▸ INFORMATION PROVIDED:
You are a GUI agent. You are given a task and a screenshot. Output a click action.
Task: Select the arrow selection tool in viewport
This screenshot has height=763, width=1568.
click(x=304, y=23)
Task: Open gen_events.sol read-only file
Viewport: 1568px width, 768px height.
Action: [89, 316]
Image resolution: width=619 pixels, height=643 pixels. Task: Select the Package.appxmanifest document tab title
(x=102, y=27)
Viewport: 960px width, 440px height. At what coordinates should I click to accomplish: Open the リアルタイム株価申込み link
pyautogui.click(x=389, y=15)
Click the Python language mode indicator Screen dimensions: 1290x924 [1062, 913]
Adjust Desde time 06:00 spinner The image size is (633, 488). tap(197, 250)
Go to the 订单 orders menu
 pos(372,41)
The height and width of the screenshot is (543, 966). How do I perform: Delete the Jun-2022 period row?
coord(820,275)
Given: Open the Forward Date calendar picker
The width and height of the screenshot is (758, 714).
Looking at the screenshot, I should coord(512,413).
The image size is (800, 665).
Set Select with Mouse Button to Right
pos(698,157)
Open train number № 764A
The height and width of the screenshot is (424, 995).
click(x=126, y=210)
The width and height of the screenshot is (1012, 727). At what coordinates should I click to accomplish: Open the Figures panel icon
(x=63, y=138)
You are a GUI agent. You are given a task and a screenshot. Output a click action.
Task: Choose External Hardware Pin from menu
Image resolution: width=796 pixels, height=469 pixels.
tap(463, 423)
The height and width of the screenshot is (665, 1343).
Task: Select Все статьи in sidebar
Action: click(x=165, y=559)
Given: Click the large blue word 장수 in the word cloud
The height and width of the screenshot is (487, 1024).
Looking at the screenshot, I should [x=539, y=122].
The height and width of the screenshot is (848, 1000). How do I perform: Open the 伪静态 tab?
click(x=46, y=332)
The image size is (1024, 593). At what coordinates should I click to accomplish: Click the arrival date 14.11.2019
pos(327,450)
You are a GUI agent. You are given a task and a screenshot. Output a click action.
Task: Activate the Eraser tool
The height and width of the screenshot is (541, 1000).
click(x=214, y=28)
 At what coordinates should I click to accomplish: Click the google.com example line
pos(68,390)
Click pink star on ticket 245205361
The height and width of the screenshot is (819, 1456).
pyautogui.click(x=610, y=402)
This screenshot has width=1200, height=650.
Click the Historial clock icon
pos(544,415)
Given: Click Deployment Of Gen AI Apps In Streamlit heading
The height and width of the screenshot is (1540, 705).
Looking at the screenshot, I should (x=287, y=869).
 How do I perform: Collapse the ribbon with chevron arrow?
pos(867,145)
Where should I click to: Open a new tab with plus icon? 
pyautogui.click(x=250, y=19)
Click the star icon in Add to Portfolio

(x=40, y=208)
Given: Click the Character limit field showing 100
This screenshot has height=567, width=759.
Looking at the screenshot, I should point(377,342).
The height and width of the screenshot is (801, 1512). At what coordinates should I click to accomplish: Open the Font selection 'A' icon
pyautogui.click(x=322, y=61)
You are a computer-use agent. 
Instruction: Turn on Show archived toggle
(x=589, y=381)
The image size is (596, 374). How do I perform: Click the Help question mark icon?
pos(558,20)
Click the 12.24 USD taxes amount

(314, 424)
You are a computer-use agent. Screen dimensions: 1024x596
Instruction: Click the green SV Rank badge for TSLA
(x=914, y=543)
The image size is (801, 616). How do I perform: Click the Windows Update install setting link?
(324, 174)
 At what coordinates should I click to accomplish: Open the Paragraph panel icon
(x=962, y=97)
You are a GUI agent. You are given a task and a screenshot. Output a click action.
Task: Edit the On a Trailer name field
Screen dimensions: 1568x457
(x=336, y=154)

▸ SET EXERCISE: Please give the lines of the rows above, starting at the line containing "Paragraph panel icon" and ending at the last line of the rows, as a numbered list with blank lines left out.

▸ REPLY:
1.  At what coordinates should I click to accomplish: Open the Paragraph panel icon
2. (x=962, y=97)
3. You are a GUI agent. You are given a task and a screenshot. Output a click action.
4. Task: Edit the On a Trailer name field
5. Screen dimensions: 1568x457
6. (x=336, y=154)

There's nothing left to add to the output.